● What is needed: Only lines containing "REGISTRATIONS" belong in the answer, each copied from the entries below.

________________

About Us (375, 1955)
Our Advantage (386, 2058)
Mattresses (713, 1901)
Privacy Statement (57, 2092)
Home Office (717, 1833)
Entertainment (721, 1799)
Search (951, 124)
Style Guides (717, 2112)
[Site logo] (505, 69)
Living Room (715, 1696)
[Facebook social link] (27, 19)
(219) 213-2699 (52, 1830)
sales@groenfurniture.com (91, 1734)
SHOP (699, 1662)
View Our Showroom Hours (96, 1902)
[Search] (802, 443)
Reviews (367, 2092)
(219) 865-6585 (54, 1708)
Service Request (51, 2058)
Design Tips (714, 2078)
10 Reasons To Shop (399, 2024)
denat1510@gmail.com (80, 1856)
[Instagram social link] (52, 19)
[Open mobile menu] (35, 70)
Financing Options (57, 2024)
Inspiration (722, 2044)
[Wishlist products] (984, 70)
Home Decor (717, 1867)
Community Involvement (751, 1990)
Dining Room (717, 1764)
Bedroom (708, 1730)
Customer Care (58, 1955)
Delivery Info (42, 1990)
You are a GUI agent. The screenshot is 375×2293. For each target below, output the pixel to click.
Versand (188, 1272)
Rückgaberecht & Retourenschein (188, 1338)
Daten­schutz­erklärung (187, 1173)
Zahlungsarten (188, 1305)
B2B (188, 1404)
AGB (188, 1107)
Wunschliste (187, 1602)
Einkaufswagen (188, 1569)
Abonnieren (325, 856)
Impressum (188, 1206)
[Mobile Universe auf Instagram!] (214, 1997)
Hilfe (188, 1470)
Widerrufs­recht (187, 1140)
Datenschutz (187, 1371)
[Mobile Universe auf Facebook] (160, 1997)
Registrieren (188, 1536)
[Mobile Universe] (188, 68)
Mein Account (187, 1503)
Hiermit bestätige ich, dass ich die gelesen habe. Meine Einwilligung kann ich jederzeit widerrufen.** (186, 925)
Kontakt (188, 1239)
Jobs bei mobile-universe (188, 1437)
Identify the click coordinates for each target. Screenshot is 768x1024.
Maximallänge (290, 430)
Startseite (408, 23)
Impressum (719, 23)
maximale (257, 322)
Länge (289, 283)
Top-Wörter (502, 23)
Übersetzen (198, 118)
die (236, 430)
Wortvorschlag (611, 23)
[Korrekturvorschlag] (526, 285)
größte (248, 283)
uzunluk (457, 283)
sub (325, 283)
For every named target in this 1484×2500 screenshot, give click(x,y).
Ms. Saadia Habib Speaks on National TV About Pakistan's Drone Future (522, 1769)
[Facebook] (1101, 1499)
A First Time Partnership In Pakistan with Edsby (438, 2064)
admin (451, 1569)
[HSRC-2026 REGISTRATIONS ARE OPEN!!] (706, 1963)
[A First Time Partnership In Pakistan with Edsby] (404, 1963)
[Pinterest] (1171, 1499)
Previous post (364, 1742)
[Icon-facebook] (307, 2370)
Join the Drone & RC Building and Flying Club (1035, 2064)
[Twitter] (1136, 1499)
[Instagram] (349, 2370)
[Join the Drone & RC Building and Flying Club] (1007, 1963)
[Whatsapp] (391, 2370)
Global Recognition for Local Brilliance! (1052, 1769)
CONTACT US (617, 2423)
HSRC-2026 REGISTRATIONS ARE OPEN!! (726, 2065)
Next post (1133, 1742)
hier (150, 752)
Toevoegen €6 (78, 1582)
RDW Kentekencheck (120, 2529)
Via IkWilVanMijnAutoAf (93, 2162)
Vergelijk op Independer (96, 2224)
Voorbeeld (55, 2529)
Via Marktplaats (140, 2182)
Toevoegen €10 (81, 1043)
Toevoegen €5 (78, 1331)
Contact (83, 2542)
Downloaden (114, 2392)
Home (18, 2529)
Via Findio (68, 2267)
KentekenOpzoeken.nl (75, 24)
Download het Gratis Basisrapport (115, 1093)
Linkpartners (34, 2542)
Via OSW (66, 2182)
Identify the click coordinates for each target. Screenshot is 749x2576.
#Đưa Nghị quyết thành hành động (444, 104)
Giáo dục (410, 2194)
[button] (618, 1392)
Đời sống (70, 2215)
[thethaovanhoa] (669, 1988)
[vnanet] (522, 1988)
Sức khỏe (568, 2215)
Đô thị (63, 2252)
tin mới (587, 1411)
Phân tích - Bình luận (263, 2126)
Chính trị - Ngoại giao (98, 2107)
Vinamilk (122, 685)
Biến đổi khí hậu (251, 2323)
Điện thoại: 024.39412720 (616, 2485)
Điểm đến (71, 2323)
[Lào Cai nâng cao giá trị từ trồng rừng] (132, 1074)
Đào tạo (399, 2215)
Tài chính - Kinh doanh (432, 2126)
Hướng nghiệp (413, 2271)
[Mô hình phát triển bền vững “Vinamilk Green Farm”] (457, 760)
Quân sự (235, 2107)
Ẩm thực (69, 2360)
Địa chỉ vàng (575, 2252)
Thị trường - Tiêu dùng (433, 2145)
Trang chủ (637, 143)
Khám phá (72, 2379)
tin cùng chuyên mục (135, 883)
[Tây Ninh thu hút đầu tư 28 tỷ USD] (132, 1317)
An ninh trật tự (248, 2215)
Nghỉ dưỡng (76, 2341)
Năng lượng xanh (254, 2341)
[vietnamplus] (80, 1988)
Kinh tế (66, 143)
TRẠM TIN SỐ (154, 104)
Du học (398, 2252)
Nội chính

________________

● Expected answer:
[HSRC-2026 REGISTRATIONS ARE OPEN!!] (706, 1963)
HSRC-2026 REGISTRATIONS ARE OPEN!! (726, 2065)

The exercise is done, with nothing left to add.